- EXERCISE -
Please add 62 to every coordinate in the answers and write the data out again, requests included, from the start through the line containing "Action: click(226, 47)". Leave every other number as it is.

- DATA LISTING -

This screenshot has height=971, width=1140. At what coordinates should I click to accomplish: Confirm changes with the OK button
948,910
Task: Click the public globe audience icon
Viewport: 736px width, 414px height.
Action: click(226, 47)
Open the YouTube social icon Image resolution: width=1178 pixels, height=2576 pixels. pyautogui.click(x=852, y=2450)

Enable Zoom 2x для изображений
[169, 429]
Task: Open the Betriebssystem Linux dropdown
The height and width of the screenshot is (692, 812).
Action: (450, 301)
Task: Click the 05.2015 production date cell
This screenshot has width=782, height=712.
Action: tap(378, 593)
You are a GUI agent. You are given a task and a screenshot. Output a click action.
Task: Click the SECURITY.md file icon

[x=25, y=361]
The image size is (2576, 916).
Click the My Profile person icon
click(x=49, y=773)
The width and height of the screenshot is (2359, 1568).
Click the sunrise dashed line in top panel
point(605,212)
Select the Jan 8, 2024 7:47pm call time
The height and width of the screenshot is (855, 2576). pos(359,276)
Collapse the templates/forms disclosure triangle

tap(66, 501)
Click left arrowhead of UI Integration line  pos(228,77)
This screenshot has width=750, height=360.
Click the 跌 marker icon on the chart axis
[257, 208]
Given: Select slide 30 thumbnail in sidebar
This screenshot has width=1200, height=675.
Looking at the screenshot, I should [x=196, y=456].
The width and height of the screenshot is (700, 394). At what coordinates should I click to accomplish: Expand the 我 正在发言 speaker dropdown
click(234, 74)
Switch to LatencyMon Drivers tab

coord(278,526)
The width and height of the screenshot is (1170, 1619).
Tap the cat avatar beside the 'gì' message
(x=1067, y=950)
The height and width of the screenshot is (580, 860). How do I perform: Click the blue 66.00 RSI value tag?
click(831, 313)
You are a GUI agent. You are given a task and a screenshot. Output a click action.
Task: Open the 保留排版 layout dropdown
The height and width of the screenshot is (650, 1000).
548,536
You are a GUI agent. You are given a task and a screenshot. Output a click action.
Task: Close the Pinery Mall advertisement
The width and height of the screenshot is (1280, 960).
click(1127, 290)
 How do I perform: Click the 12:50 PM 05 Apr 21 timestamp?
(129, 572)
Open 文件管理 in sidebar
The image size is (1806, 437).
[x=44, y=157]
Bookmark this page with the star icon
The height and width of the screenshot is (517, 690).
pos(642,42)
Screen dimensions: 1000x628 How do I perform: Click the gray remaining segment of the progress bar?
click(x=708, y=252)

- TASK ANSWER -
This screenshot has height=971, width=1140. At what coordinates should I click to accomplish: Confirm changes with the OK button
1010,972
Task: Click the public globe audience icon
Viewport: 736px width, 414px height.
Action: click(288, 109)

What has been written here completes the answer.